(Exercise) Search the entries below for the word "View" and copy every line where it appears.

[Screenshot grounding data]
===

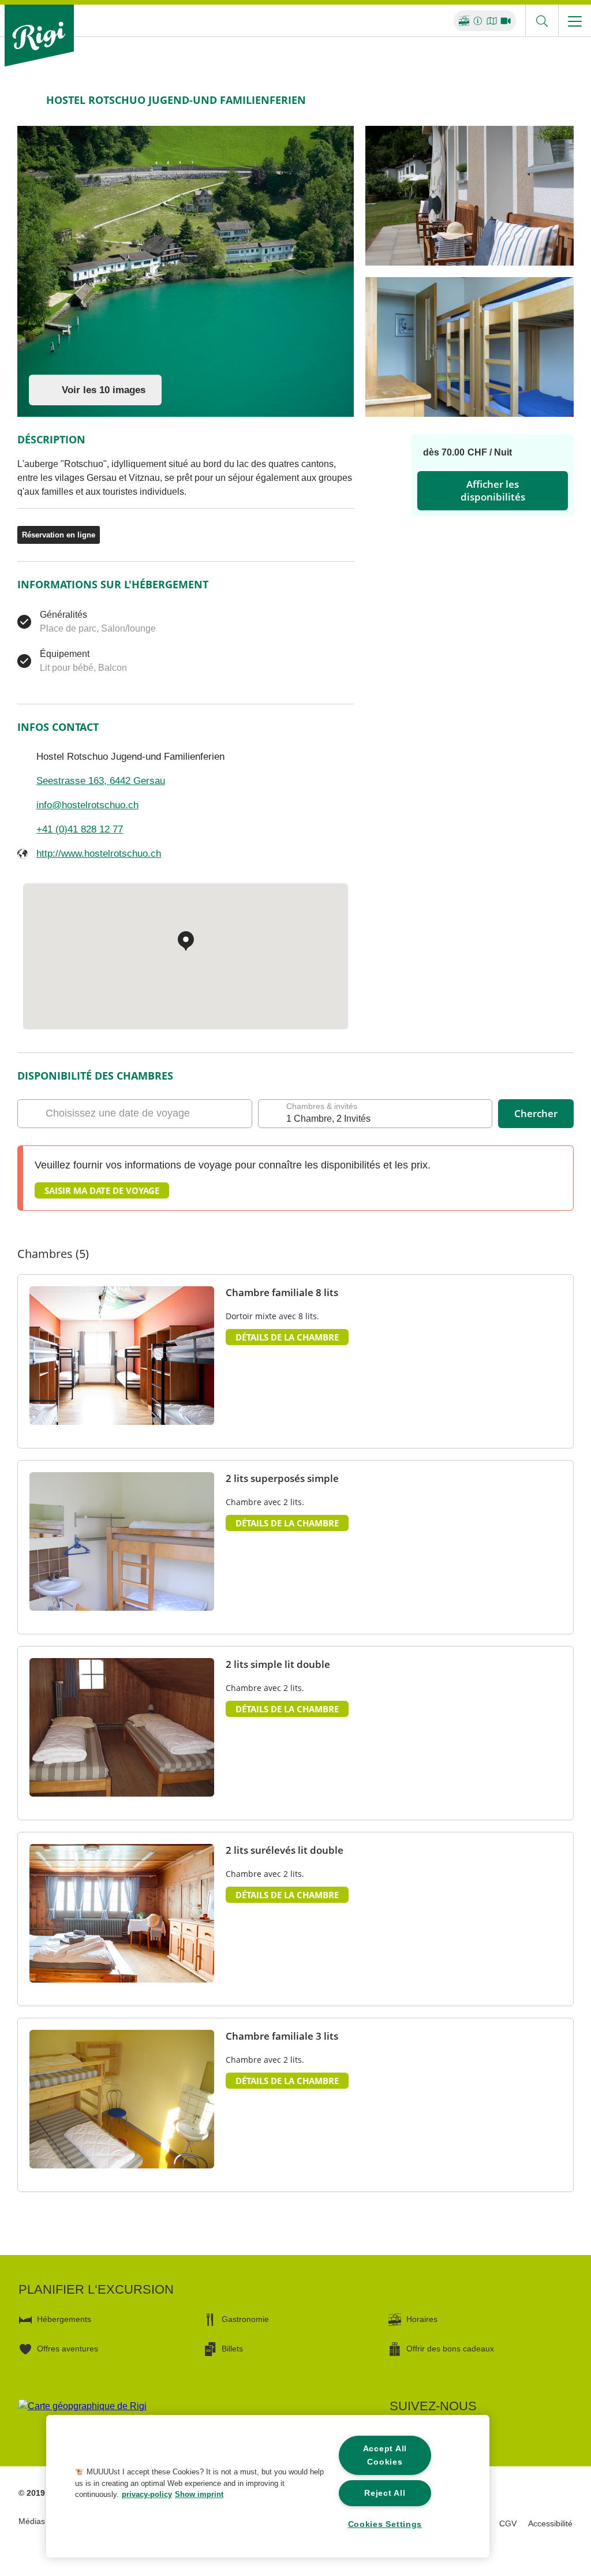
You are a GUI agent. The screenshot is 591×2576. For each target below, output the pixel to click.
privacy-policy (147, 2494)
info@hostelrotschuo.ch (87, 805)
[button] (117, 1967)
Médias (31, 2521)
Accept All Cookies (385, 2455)
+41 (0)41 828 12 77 (79, 829)
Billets (232, 2348)
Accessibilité (550, 2523)
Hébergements (64, 2319)
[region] (267, 2486)
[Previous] (27, 99)
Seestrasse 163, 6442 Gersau (100, 780)
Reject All (384, 2492)
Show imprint (199, 2494)
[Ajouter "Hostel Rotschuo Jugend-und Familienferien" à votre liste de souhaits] (562, 99)
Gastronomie (245, 2319)
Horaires (421, 2319)
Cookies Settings (385, 2524)
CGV (508, 2523)
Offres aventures (67, 2348)
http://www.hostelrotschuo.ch (98, 853)
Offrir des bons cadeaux (450, 2348)
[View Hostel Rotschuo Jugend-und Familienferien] (185, 271)
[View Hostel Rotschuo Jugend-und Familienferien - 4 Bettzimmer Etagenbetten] (469, 347)
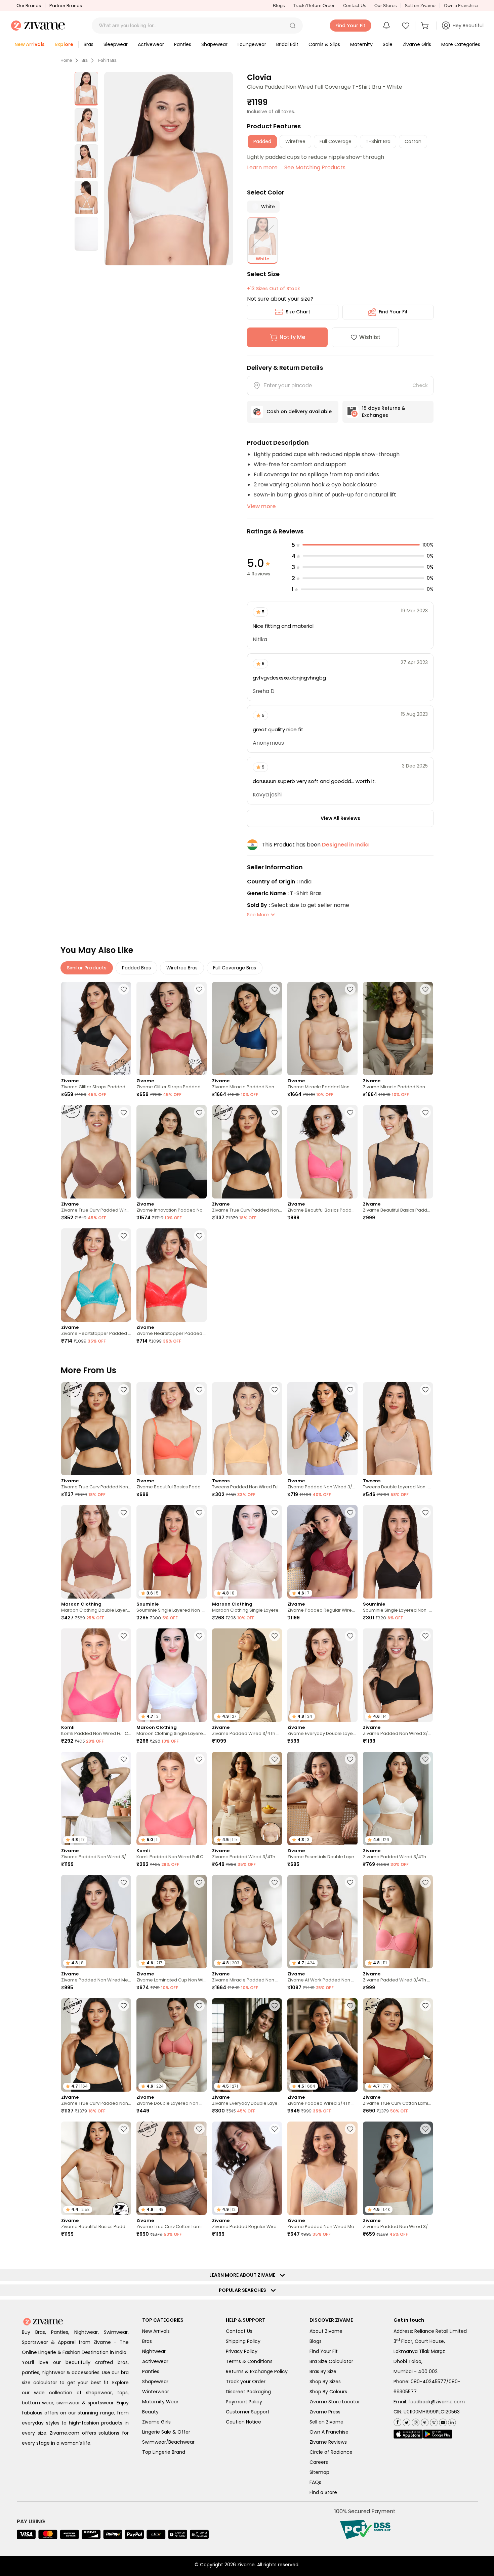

===

(Written solution)
[View Hostel Rotschuo Jugend-und Familienferien] (185, 271)
[View Hostel Rotschuo Jugend-und Familienferien - 4 Bettzimmer Etagenbetten] (469, 347)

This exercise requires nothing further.